Look below for the lines from the one with "The width and" to the one with "Where should I", and copy exactly those lines, both ends included.

───── EXERCISE MATERIALS

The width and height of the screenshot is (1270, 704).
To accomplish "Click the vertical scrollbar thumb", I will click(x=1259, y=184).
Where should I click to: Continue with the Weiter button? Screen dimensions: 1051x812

──────────
───── EXERCISE MATERIALS

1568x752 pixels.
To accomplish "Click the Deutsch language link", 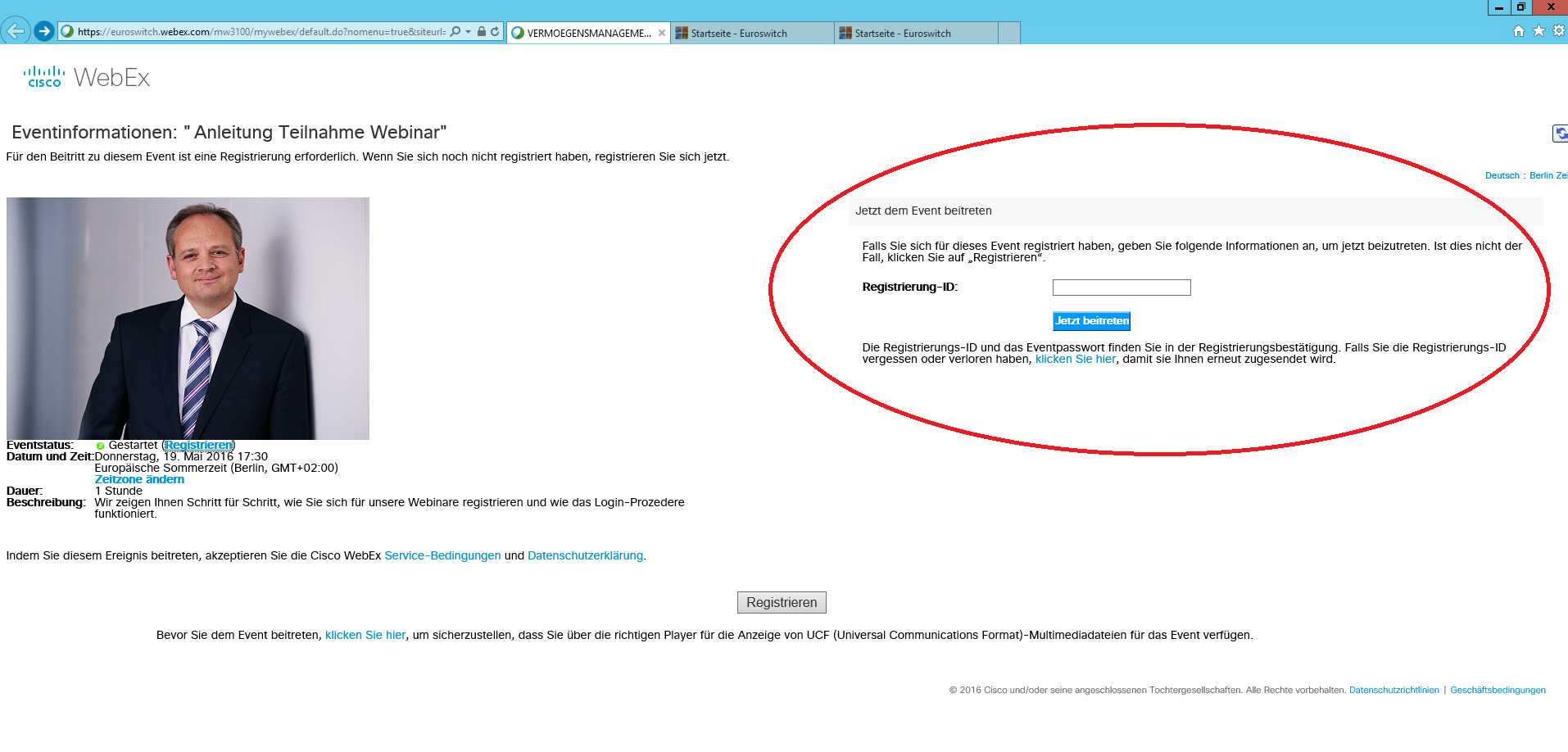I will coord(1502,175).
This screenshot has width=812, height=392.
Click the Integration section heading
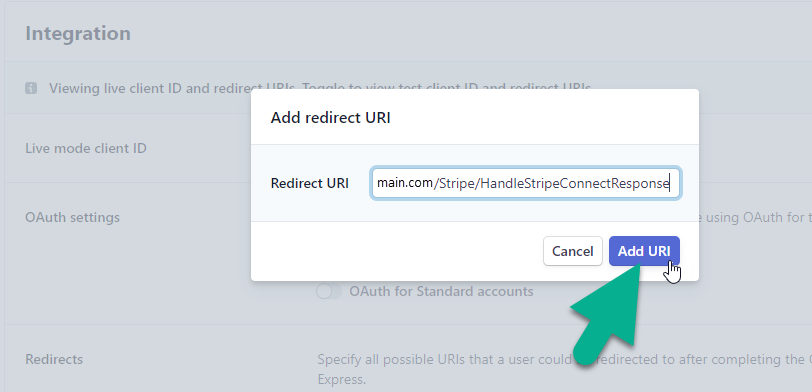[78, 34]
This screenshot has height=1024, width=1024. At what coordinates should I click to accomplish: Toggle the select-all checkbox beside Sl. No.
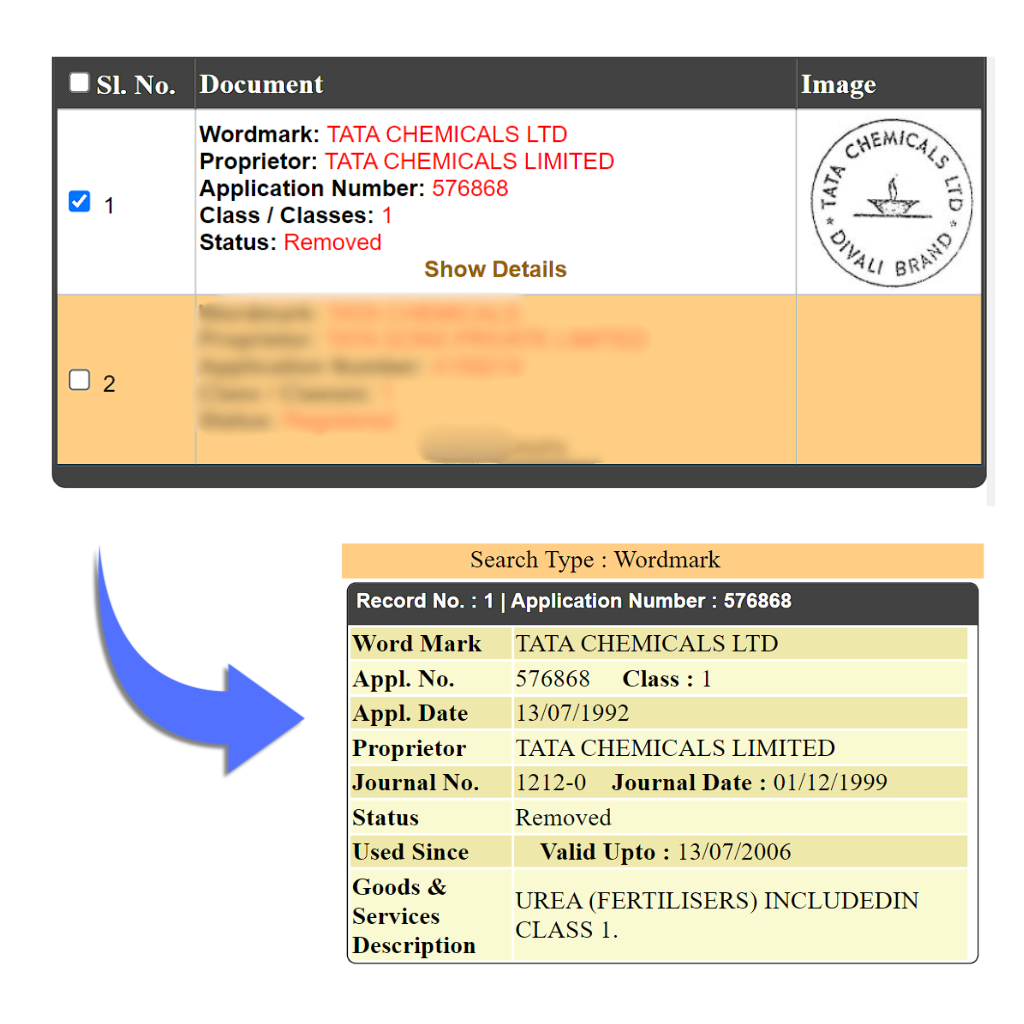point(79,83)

──────────
───── EXERCISE MATERIALS

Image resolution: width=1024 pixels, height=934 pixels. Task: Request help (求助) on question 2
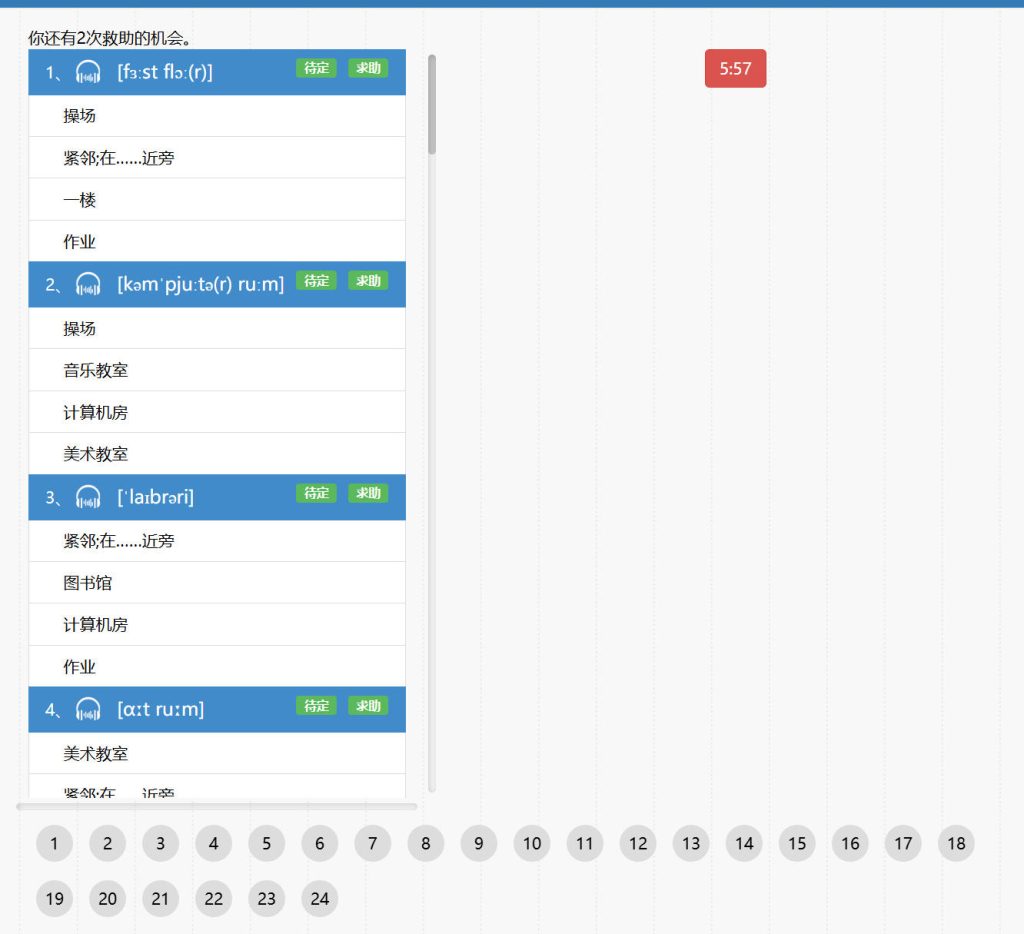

──────────

## ANSWER BELOW
The width and height of the screenshot is (1270, 704).
To accomplish "Click the vertical scrollbar thumb", I will click(x=1259, y=184).
Where should I click to: Continue with the Weiter button? Screen dimensions: 1051x812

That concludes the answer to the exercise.